In a speech on Friday, Bernanke said the Fed would not rescue investors from self-inflicted losses. But he said it would not stand by and allow innocent people to suffer from a wider slowdown, and would it act -- cutting interest rates -- if it was persuaded by the economic evidence.


Financial futures indicate a 100 percent likelihood that the Fed will lower its overnight funds rate by a quarter percentage point to 5.0 percent when policy-makers next meet, on September 18.


Feldstein, who was one of the front-runners for the top job at the Fed until Bernanke was picked for the post, saw three challenges to U.S. growth from housing: declining home prices; the subprime mortgage crisis; and weakening home equity withdrawal and refinancing.


Those three problems "point to a potentially serious decline in aggregate demand," he said. "The multiplier effect of home price declines and declines in consumer spending could push the economy into recession."


Feldstein said he understood there was a moral hazard issue if the central bank was seen to be bailing out reckless speculators, whose rash bets got the country into the problems it now faces.
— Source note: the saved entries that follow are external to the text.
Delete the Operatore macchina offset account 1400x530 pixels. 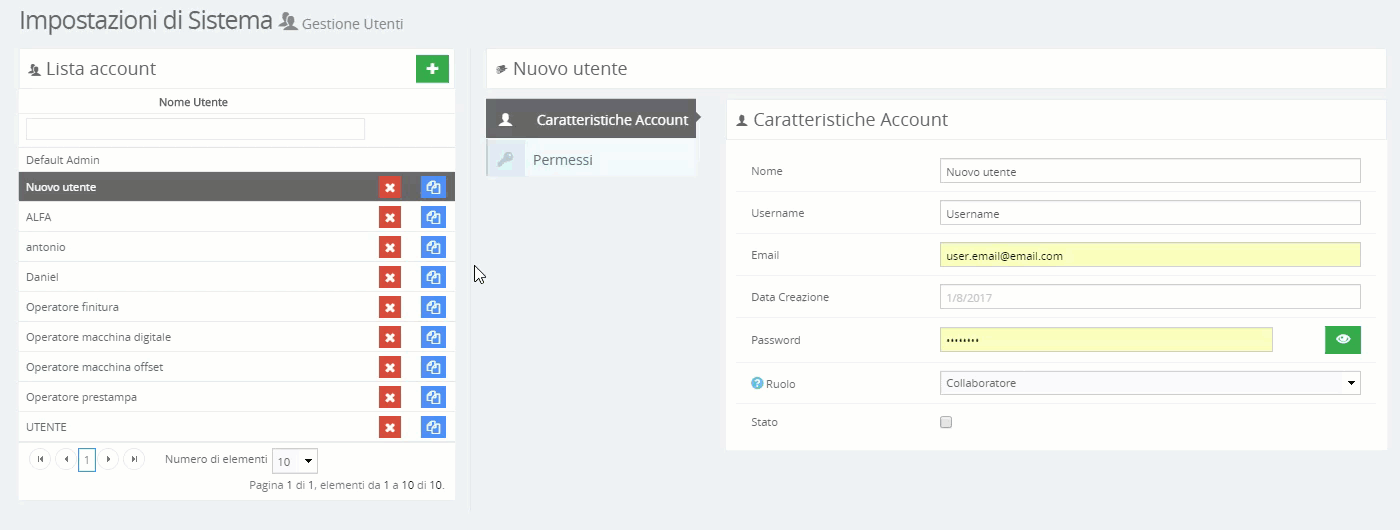pos(390,367)
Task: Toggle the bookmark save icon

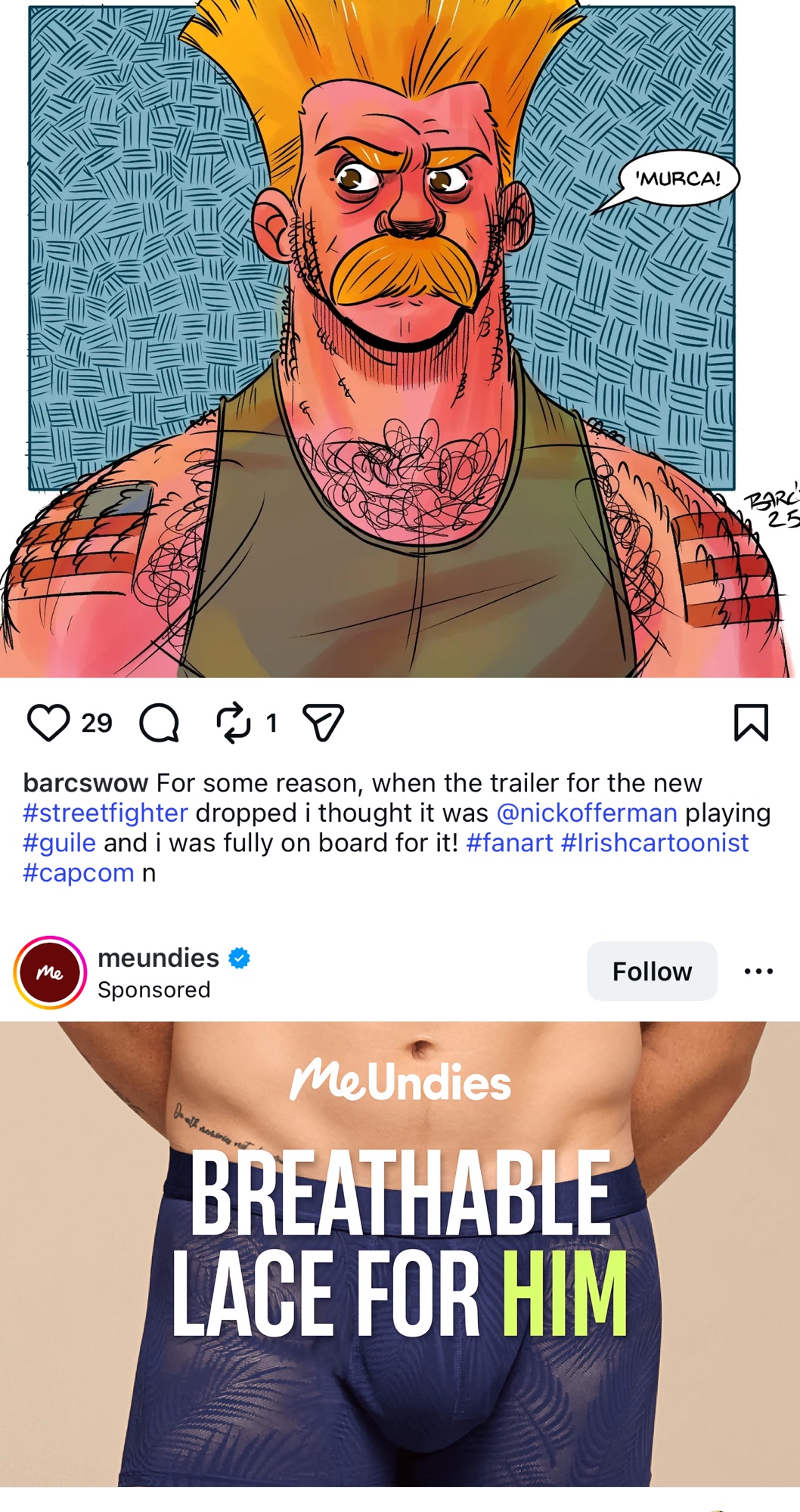Action: point(751,723)
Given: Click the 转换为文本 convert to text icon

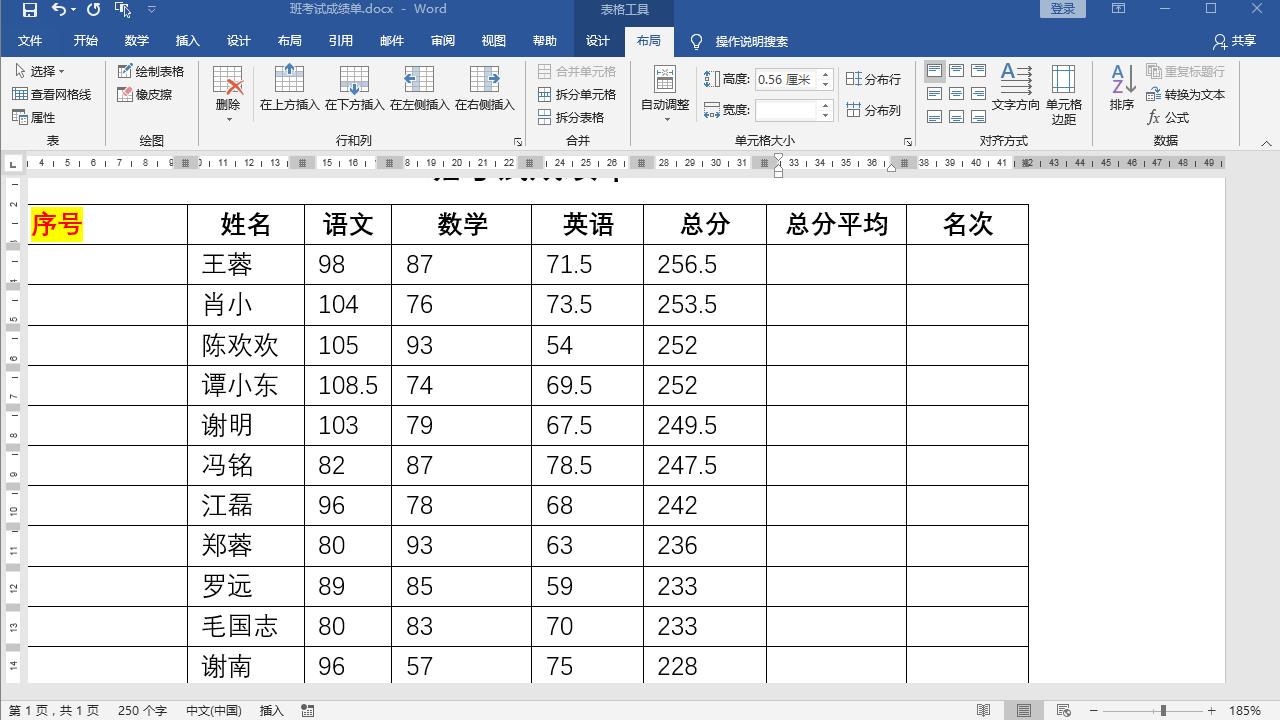Looking at the screenshot, I should pyautogui.click(x=1186, y=94).
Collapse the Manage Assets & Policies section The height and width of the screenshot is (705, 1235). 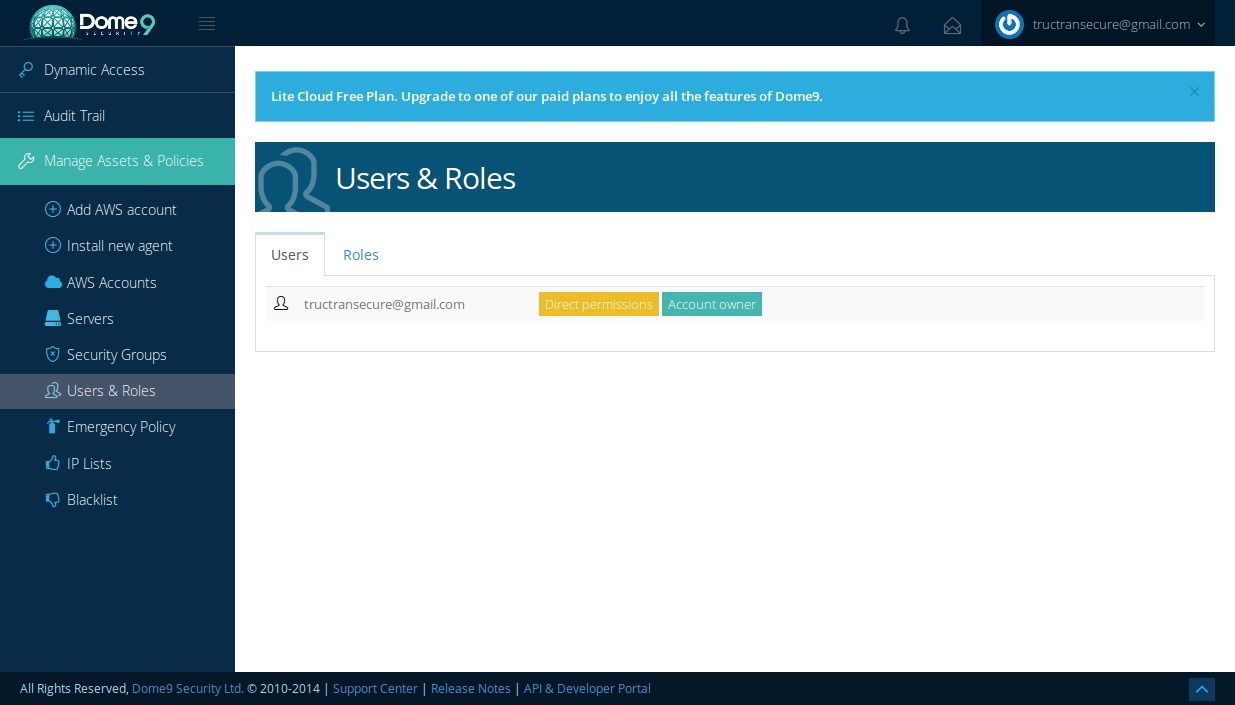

Moral hazard describes the trap faced by central bankers if they bail out investors for reckless decisions, thereby encouraging more risk-taking in the future.


But he urged policy-makers not to throw the baby out with the bathwater.


"It would be a mistake to permit a serious market downturn just to avoid helping those market participants," he said.


Feldstein acknowledged that policy-makers faced a dilemma: cut rates and face higher inflation later, or fail to move and fail to avert recession.


"A sharp reduction in the interest rate would attenuate that very bad outcome," he said.